Previously I had seen assembly of many functions in C . In gcc, all of them start with these instructions:
push rbp
mov rbp, rsp
sub rsp, <X> ; <X> is size of frame
I know that these instructions store the frame pointer of previous function and then sets up a frame for current function. But here, assembly is neither asking for mapping memory (like malloc) and nor it is checking weather the memory pointed by rbp is allocated to the process.
So it assumes that startup code has mapped enough memory for the entire depth of call stack. So exactly how much memory is allocated for call stack? How does startup code can know the maximum depth of call stack?
It also means that, I can access array out of bound for a long distance since although it is not in current frame, it mapped to the process. So I wrote this code:
int main() {
int arr[3] = {};
printf("%d", arr[900]);
}
This is exiting with SIGSEGV when index is 900. But surprisingly not when index is 901. Similarly, it is exiting with SIGSEGV for some random indices and not for some. This behavior was observed when compiled with gcc-x86-64-11.2 in compiler explorer.

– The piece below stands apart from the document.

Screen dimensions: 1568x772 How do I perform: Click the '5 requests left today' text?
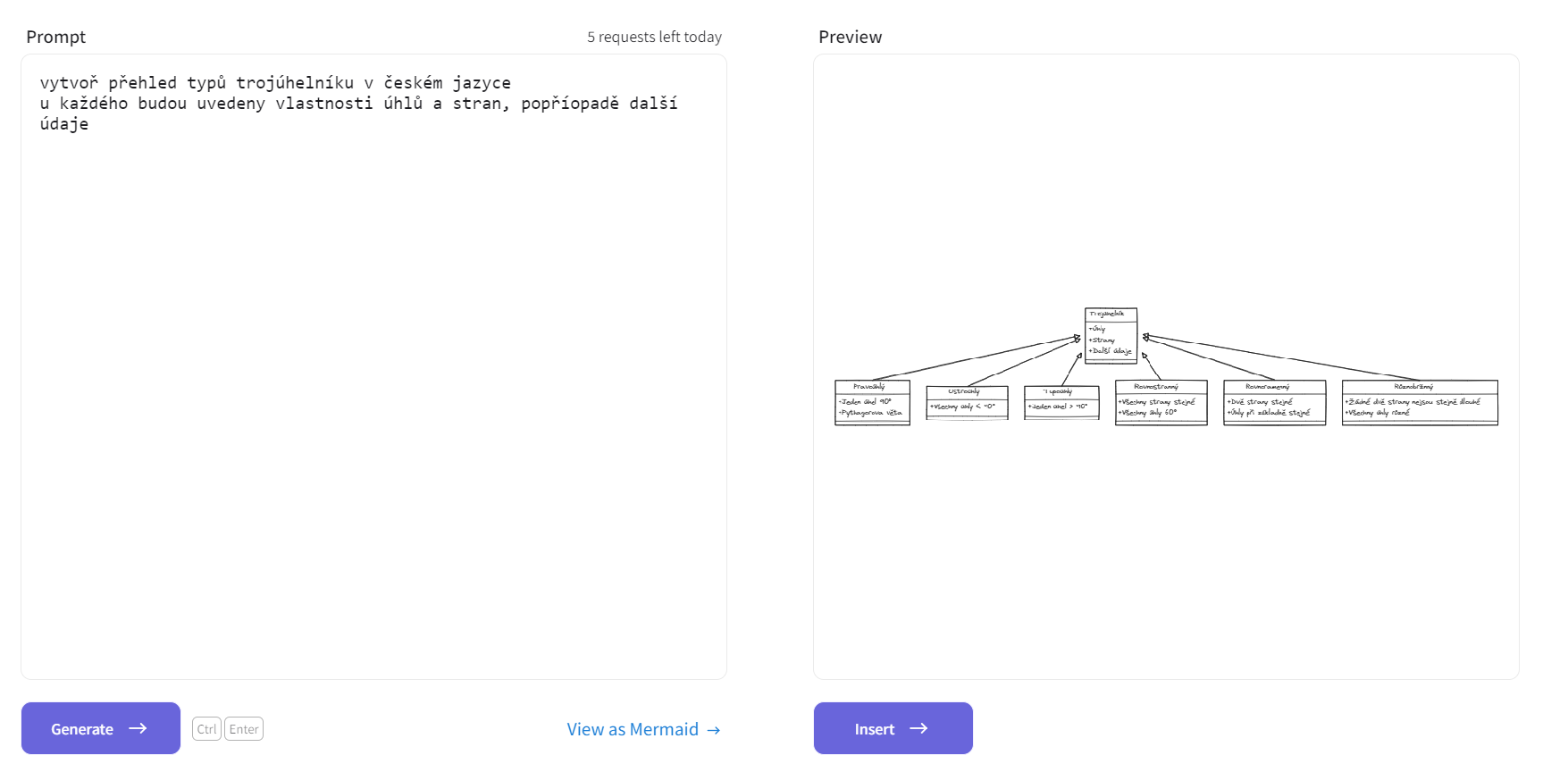[x=654, y=37]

CodePudding user response:
How does startup code can know the maximum depth of call stack?
It doesn't.
In most common implementation, the size of the stack is constant.
If the program exceeds the constant sized stack, that is called a stack overflow. This is why you must avoid creating large objects (which are typically, but not necessarily, arrays) in automatic storage, and why you must avoid recursion with linear depth (such as recursive linked list algorithms).
So exactly how much memory is allocated for call stack?
On most desktop/server systems it's configurable, and defaults to one to few megabytes. It can be much less on embedded systems.
This is exiting with SIGSEGV when index is 900. But surprisingly not when index is 901.
In both cases, the behaviour of the program is undefined.
Is it possible to know the allocated stack size?
Yes. You can read the documentation of the target system. If you intend to write a portable program, then you must assume the minimum of all target systems. For desktop/server, 1 megabyte that I mentioned is reasonable.
There is no standard way to acquire the size within C .